Google did not develop Picasa, they bought the company that developed it. So this has nothing to do with Google. It would have been nice if they improved Wine rather than shipping their own custom version of it tho.
Well, they did send all their changes back to mainline Wine. If Google’s version works better, it’s probably because they stick to a version they know works. Wine is a rapidly-changing beast, so it’s not too surprising if some things break in new versions.
Are you sure it is native? doesn’t look native to me. It doesn’t seem to use any of the native OS X widgets. It could be pretty much ported using Wine but with hacks to render the menu in OS X menubar.
It definitely doesn’t look and feel native — it looks a little bit like really bad GTK theme. The scrollbars are particularly weird. But upon looking in the bundle and noticing that it uses breakpad (which is also used in firefox, chrome and last.fm), dcraw and keystone (for the updater), I cannot discover anything. The main executable is a carbon thing, and there are a number of nib files around. There are no tell-tale signs of statically linked toolkits either, although there are many references to windows-specific code (especially registry handling) left.
Not sure what to conclude from that — apart from that it looks and feels totally out of place and sort of handles icky.
Native in the sense that it’s a mac app, not a “crossover” like solution.
Doesn’t DarWINE handle everything that WINE handles?
As soon as I saw the requirements for Intel processors, I figured they’d just did the simplest of porting to get Picasa on Macs through WINE, which is about what we also got on Linux, it seems.
This means a lot of people will have downloaded it, saw the look of it, complained about it, and removed it by now. “It’s not a Macintosh application.” they’ll whine, because it doesn’t look 100 % like iPhoto.
I’m happy to see Google applications run on Linux.
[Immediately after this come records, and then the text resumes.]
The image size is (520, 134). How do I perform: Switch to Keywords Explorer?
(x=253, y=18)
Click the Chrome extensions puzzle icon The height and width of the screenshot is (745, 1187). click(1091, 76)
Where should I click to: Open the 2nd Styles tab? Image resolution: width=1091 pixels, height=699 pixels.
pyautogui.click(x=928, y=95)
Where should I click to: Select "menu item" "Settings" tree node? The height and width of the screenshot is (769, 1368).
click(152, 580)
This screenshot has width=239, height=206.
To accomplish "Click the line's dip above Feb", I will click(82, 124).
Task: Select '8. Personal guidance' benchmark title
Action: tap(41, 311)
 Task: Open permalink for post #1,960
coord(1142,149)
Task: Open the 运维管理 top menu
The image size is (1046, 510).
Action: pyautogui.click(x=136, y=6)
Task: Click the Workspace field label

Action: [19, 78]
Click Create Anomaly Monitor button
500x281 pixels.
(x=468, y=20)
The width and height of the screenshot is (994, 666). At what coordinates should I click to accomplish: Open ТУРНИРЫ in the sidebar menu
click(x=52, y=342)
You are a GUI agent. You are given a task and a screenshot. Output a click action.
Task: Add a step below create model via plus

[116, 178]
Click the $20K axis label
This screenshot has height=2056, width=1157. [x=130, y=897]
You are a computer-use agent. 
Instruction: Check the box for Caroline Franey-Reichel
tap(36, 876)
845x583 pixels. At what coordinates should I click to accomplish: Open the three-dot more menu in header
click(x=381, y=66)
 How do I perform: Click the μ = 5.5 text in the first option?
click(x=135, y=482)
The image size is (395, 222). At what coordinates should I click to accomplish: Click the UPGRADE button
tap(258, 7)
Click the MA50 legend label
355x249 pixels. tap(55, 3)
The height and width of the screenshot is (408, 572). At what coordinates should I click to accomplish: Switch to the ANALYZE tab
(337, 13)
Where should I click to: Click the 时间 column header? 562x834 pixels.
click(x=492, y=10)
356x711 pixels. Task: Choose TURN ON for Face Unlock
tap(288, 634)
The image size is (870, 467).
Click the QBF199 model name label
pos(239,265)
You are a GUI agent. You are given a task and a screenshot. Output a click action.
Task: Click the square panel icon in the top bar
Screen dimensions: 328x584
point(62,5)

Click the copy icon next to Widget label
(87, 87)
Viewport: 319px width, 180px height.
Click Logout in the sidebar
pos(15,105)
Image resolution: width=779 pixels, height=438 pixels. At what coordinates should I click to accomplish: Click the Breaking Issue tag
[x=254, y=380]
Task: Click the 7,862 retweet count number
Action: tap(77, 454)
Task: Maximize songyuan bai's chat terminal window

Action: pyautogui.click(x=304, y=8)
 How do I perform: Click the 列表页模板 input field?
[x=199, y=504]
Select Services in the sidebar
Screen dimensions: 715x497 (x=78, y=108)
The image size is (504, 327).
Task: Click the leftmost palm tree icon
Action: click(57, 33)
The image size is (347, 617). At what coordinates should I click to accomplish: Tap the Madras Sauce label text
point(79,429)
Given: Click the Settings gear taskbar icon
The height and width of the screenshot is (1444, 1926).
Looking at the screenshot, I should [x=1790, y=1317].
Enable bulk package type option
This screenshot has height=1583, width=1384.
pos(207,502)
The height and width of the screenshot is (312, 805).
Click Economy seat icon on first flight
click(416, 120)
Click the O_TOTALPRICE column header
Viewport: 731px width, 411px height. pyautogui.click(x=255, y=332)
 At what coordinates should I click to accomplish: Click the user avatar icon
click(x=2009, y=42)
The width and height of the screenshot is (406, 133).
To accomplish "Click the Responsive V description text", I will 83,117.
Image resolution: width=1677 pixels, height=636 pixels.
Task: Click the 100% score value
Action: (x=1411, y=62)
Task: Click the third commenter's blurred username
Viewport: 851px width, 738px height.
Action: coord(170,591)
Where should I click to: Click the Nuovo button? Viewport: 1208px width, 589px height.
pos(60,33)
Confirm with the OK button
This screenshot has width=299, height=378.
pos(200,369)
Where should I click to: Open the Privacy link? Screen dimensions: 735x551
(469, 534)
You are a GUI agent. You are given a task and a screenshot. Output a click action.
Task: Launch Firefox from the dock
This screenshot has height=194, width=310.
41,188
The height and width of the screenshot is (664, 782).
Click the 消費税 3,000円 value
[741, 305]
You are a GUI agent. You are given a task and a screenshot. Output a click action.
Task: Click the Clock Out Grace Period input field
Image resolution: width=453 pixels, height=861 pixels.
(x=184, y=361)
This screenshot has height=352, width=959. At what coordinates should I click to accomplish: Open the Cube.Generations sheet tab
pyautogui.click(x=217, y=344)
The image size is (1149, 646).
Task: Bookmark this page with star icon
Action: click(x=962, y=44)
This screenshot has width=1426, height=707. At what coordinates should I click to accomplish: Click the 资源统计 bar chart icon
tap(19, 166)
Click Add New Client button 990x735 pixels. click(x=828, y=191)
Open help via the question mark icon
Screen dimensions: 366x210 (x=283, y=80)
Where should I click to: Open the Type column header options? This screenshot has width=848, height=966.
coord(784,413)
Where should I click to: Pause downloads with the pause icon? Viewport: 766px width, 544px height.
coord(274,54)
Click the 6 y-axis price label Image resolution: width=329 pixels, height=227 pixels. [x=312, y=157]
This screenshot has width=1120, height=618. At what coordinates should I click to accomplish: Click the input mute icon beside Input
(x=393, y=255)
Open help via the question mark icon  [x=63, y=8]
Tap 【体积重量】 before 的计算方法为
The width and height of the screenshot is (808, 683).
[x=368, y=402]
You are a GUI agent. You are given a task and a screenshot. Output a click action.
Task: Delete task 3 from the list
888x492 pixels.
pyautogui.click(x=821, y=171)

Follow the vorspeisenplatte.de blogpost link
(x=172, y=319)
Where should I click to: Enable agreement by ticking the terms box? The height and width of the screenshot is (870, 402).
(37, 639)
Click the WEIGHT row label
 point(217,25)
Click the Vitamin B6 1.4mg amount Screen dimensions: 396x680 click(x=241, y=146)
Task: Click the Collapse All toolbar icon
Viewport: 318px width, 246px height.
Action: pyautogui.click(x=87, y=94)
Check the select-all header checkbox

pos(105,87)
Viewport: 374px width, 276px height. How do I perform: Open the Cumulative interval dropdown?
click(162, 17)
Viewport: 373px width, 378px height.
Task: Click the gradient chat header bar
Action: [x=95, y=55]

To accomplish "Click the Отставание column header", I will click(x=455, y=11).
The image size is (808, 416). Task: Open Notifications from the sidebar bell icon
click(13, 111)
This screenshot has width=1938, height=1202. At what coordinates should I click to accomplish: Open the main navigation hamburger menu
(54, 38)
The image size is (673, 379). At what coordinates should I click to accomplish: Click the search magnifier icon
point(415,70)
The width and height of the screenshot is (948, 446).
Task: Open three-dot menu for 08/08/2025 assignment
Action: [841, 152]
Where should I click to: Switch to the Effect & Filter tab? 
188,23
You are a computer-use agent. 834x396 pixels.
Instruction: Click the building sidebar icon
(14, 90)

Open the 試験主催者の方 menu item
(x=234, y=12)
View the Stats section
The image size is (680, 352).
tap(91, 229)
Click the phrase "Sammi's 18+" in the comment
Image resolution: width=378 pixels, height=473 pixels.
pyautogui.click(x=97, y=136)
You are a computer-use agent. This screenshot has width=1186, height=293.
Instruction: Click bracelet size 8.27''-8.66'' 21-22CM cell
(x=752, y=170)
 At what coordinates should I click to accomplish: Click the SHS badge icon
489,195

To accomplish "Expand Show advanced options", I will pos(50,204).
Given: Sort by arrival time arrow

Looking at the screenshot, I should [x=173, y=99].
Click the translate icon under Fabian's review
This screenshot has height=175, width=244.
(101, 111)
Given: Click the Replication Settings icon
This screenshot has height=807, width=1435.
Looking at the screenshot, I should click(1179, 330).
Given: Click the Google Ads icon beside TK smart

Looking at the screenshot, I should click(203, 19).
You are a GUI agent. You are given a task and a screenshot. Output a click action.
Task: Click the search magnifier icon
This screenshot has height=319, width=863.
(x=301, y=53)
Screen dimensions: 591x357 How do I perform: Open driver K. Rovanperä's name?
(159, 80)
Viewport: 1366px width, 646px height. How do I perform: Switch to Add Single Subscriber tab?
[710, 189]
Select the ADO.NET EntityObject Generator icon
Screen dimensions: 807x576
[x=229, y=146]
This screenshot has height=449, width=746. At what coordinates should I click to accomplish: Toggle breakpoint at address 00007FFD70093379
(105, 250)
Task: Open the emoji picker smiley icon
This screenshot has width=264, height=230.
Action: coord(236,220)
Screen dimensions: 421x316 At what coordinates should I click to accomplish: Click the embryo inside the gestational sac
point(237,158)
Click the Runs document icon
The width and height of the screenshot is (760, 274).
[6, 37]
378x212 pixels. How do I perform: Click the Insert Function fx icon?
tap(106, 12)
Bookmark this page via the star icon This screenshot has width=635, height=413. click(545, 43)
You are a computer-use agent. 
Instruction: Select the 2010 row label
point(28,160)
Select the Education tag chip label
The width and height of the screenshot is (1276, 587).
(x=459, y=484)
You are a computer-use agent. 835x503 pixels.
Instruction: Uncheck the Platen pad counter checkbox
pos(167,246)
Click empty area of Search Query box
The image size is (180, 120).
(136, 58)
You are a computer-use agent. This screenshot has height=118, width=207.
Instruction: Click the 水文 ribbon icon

I don’t understand why you’re so negative about applications that make use of wine. The fact is Picasa runs quite well with wine, which is a testament to the many thousands of hours that the wine developers have put into their project.
Linux users whinning about not taking the whole attention? even with their sub 1% desktop market share?
You don’t say.
Okay, maybe it doesn’t follow the official Apple interface guidelines, and maybe the widgets aren’t 100% native…
But after playing with the Mac beta for Picassa, I’m pretty pleased with it. It does a lot more than iPhoto, and doesn’t leave me feeling like the software is treating me like an idiot “for my own good”.
The true test will be my wife, who has been unhappy with iPhoto’s limitations for some time now.
This is Win crap, I’m surprised they’re proud to release this.
Just to chime in here a little. Those buttons and scroll widgets are not native Windows either. They’re native Picasa, probably built from some other multi environment toolkit. This wasn’t a real native looking Windows application (where it uses native Win32 widgets etc.) – actually looks like something from Linux.
So don’t get too caught up into those scroll items (at least the scrollers on the left are Mac native, Windows version just has these custom jobs all around). The windows version doesn’t have a tab interface for Import and Library either (that’s different). The folders colors, appearance and perspective are different from Windows as well.
Edited 2009-01-07 20:09 UTC
It sounds like you don’t have the latest version of Picassa for Windows. Those tabs are there.